Where are the 'number of situations' where __ne__ cannot be derived
from __eq__? Is it just the floating point one? I must admit, I've
missed any others.

And no, I don't think I really want Python to assume anything much -
explicit is better than implicit after all. If I don't override __eq__,
or __gt__, or __cmp__, i certainly don't expect Python to infer the
behaviour I want.

But I explicitly provided a method to test equality. And look at the
plain english meaning of the term "Not equals" I think its pretty
reasonable

As far as __gt__, __lt__, __ge__, and the rest go, the answer is
simple. Anyone defining things the 'obvious' way would override
__cmp__, and sidestep the whole issues.
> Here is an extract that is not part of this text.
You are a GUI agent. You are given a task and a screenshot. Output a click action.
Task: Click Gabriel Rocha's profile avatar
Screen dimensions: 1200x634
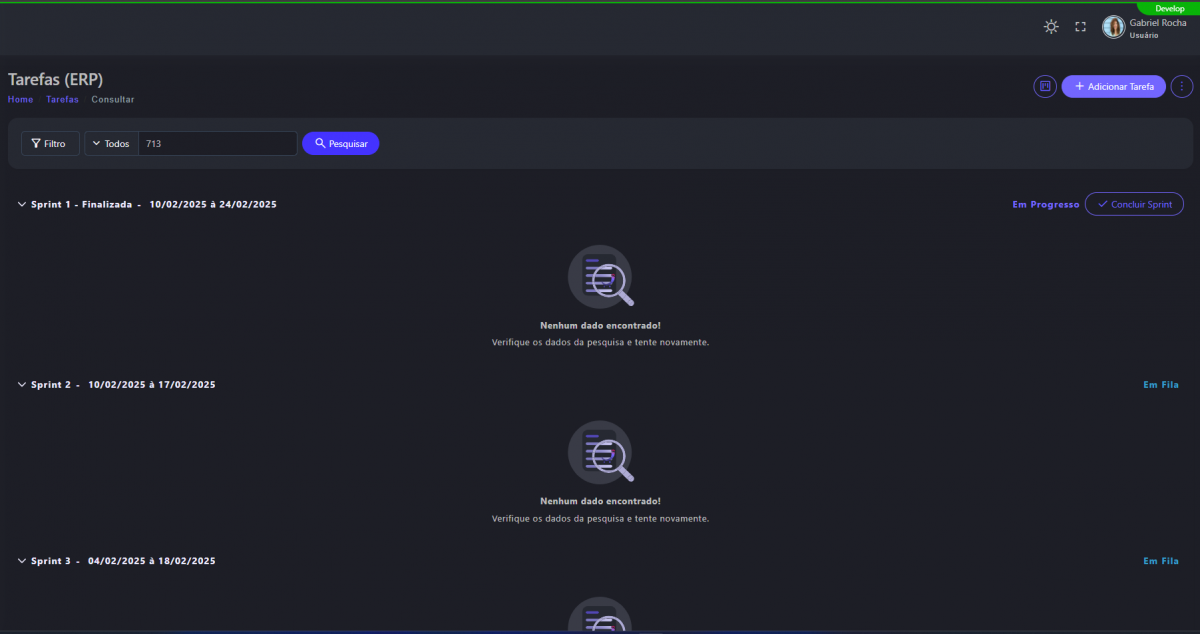tap(1113, 27)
Those who want the less obvious
behaviour of can provide it explicitly.

But as PEP207 says, you shouldn't have to override cmp if you don't
want to provide an arbitrary ordering. And its the people doing the
non-obvious thing, having __ne__ and __eq__ inconsistent, who should
have to code it and state it explicitly.

If want an orderable object, I'll just define __cmp__. If I want an
equal-comparable object, I should just be able to define __eq__. If I
want anything fancy, I can go ahead and explicitly write methods for
__gt__, __ne__, etc.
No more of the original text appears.